Sultan Ternate Hidayatullah Mudaffar Syah, bersama Wali Kota Ternate M. Tauhid Soleman, menyalakan obor induk malam Lailatul Qadar di Kedaton Kesultanan Ternate.
Sebelum obor dinyalakan, salah satu perangkat adat berkesempatan memimpin doa bersama. Agenda ini juga dirangkaikan dengan perayaan adat Kabasaran Uci yang sudah turun-temurun selalu digelar. Adat ini sang sultan akan ditandu menuju masjid.
Wali Kota Ternate, M. Tauhid Soleman mengatakan, Festival Ela-Ela ini sudah menjadi bagian dari tradisi yang melembaga sejak dulu. Sehingga setiap tahun pemerintah selalu bersama pihak kesultanan merayakannya.
“Ini tradisi yang bagus dan baik untuk kita lestarikan terutama di bulan suci Ramadan,” kata Tauhid.
Menurut dia, dengan tradisi ini tentu akan menjadi daya tarik bagi wisatawan untuk melaksanakan wisata religi di Kota Ternate. Selain kesultanan, pada malam Lailatul Qadar ini sejumlah kelurahan dan lokasi di Ternate pun merayakan Festival Ela-Ela.
Sejumlah kelurahan dan lokasi itu di antaranya Kelurahan Dufa-dufa, Toboko, Kalumata, Sango, Bastiong Karance, Soa, Tobenga, Sabia, Toloko Oskar, Kelurahan Bula, dan lainnya.
“Alhamdulillah ini sudah menjadi tradisi kerena sudah menjadi bagian babari (gotong royong) masyarakat untuk menyalakan obor,” ujarnya.

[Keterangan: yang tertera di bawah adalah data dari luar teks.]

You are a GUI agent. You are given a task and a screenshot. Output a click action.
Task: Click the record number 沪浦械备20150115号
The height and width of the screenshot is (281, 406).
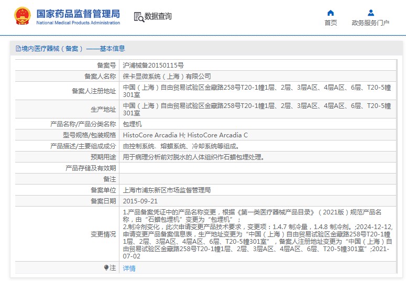(x=153, y=66)
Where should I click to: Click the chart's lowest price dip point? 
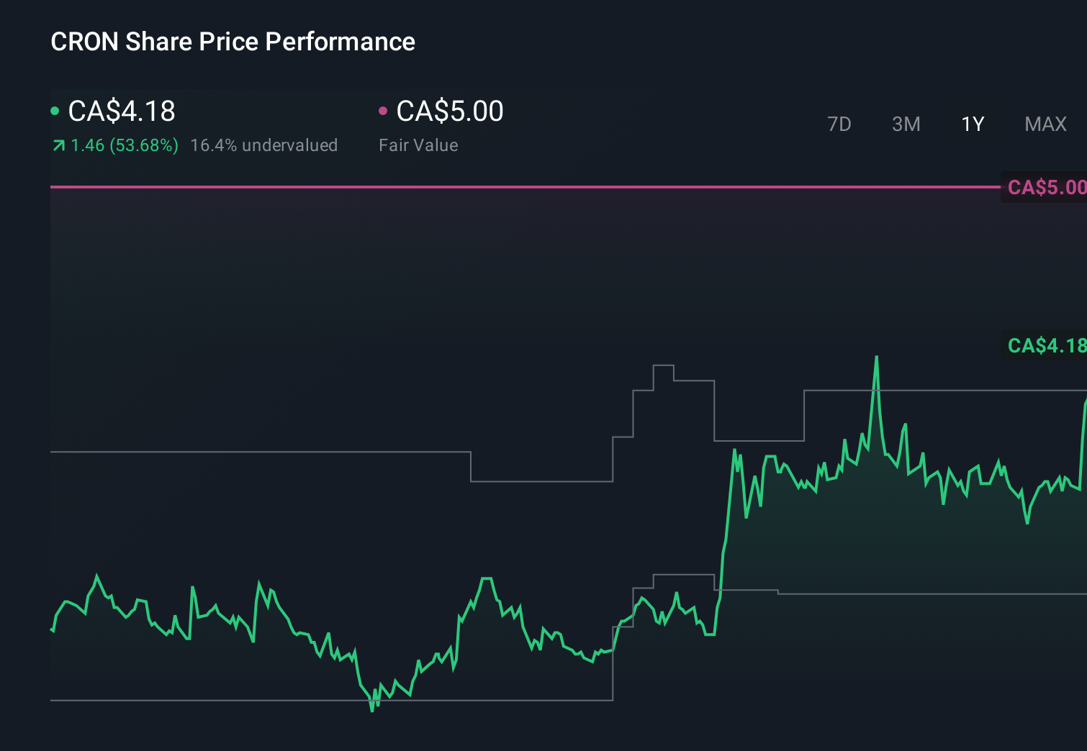[373, 709]
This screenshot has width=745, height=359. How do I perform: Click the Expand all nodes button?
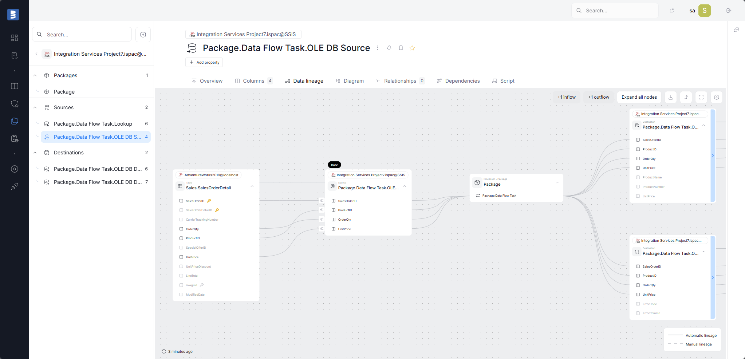[x=639, y=97]
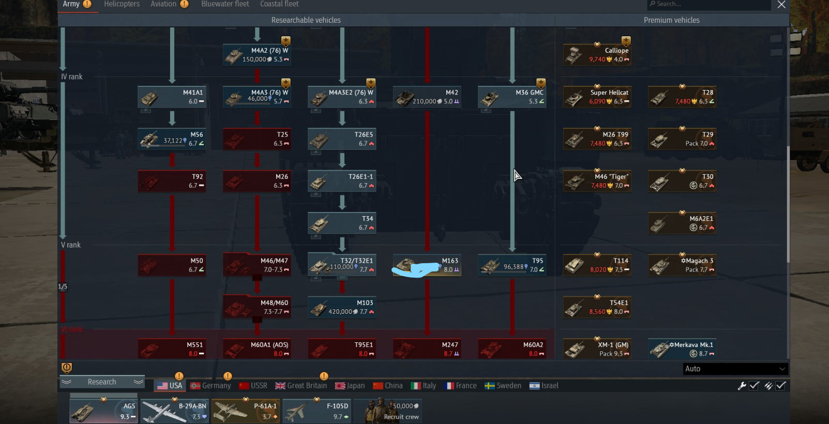Select the T95 tank destroyer icon
Screen dimensions: 829x424
[x=512, y=265]
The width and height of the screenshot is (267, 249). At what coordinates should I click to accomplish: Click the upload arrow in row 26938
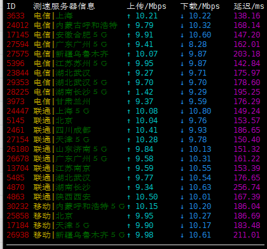(x=128, y=235)
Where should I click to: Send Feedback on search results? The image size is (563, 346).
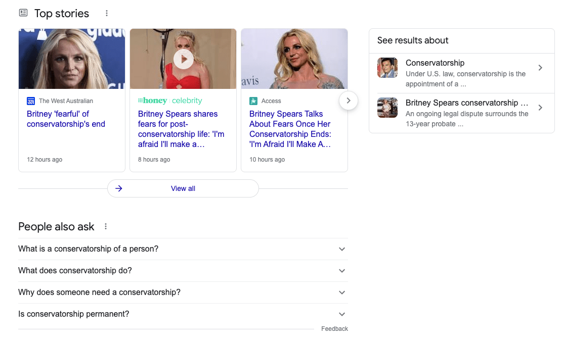click(x=334, y=328)
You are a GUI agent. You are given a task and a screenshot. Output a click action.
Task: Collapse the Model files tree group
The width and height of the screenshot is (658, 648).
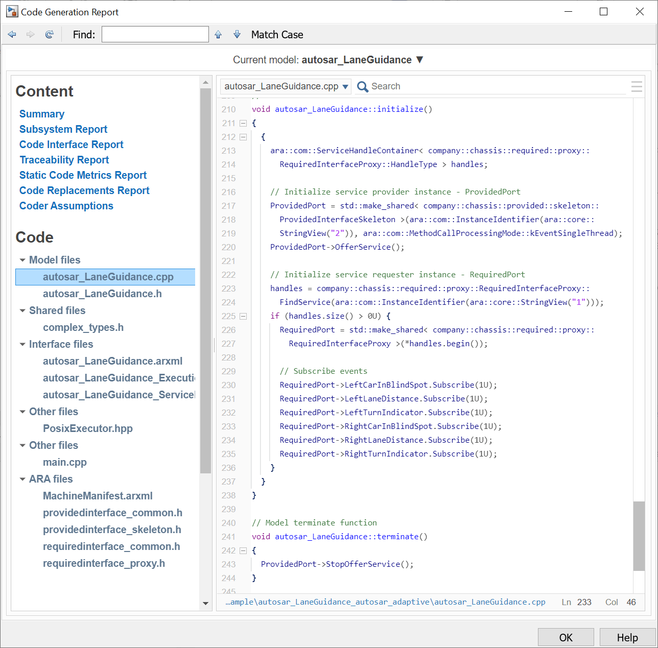click(x=22, y=260)
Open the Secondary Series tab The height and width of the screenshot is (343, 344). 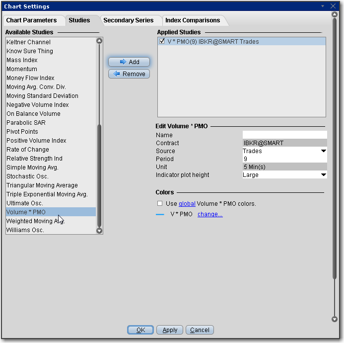125,20
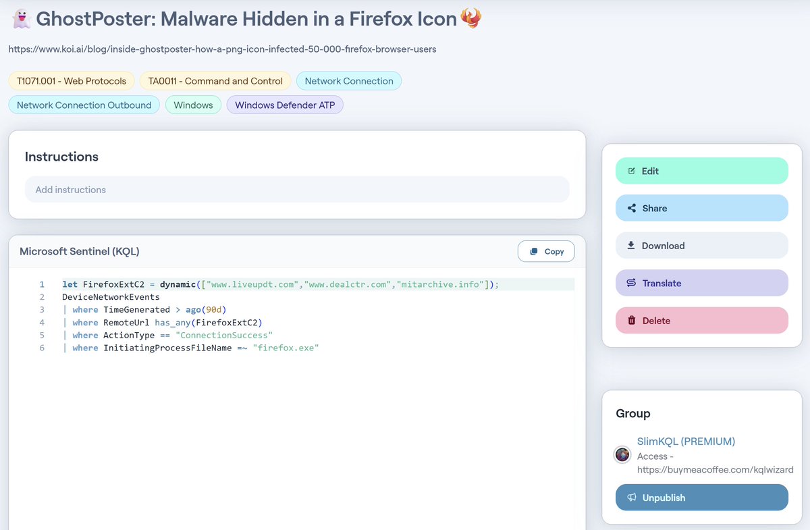The height and width of the screenshot is (530, 810).
Task: Click the Download icon
Action: [633, 245]
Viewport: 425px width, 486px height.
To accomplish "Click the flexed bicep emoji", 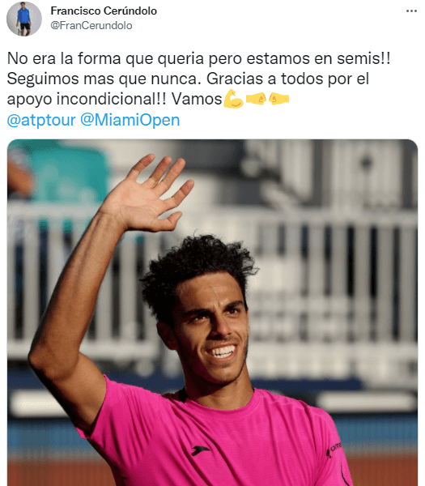I will 234,99.
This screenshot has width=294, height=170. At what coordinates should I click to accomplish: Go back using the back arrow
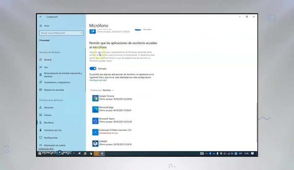click(41, 17)
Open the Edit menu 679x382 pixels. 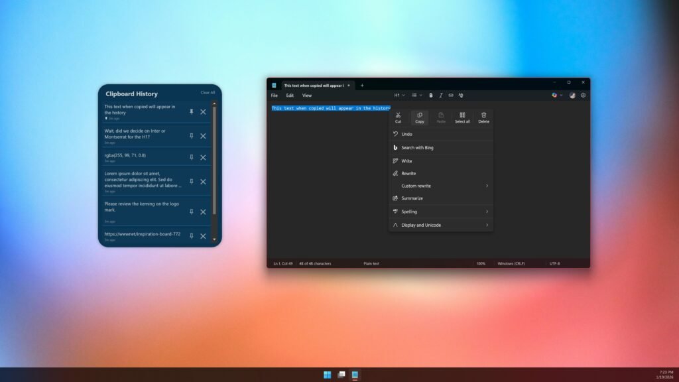(290, 96)
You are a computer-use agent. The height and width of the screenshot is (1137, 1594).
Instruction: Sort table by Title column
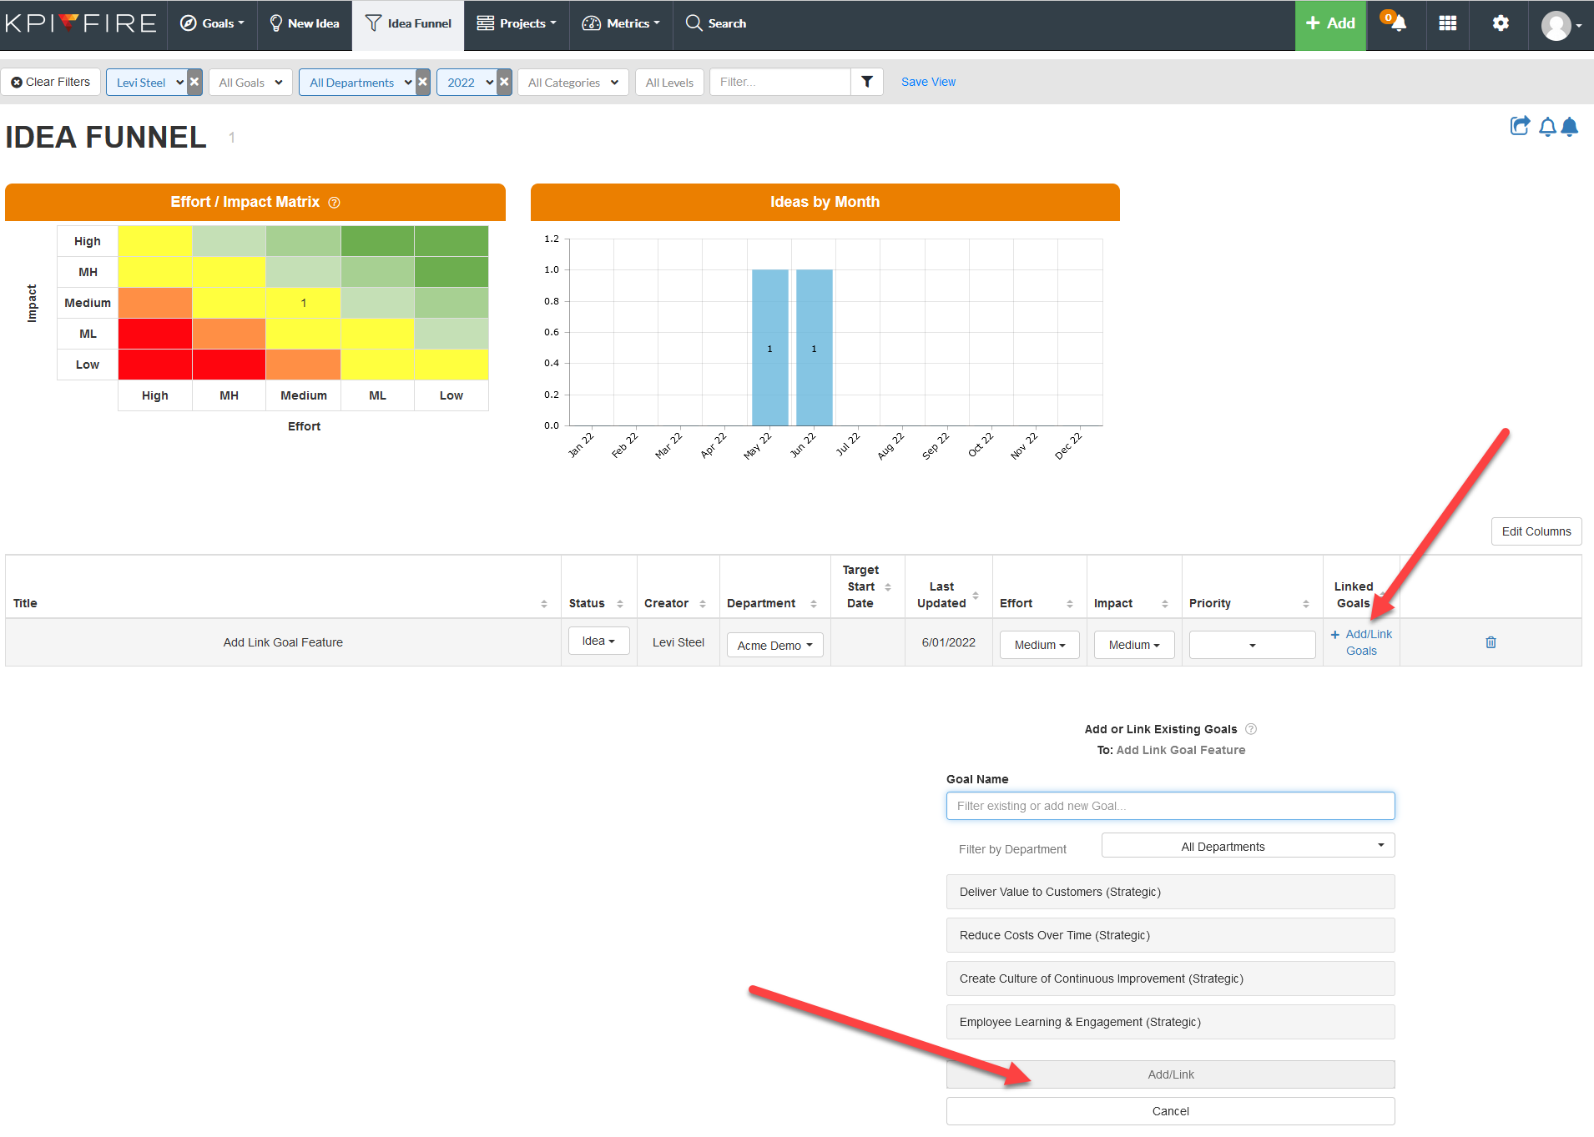tap(543, 604)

Sementara Sultan Ternate, Hidayatullah Sjah melalui Fanyira Kadato kesultanan Ternate, M Rizal Effendi menyebutkan pada malam 27 ramadan, pihak kesultanan selalu melaksanakan perayaan bakar lampu Ela-ela.
“Tadi Jo Kolano (Sultan) bersama Pak Wali Kota sudah bakar Ela-Ela induk di depan Kadaton Kesultanan Ternate,” katanya.
Effendi mengaku, setelah pembakaran obor, Jo Kolano kembali ke dalam kadaton untuk persiapan salat. Sultan bersama pasukan Kabasaran Ici kemudian menuju masjid kesultanan.
“Jadi tradisi ini tidak ada perbedaan, sudah dilakukan dari tahun ke tahun,” jelasnya.
Effendi juga menjelaskan, dengan tradisi Kabasaran Ici ini, Jo Kolano akan ditandu pasukan doi-doi, kemudian masyarakat Kelurahan Tabanga yang beragama non muslim akan mengawal Sultan dari belakang dan diikuti masyarakat adat menuju masjid.
Termasuk Bobato Kadaton juga ikut mengawal sambil diiringi musik cikamomo dan pengawal yang memegang benda pusaka di kesultanan.
“Jadi semua tradisi itu sama, tidak ada perbedaan dan ini tradisi sudah turun-temurun sejak lama,” pungkasnya.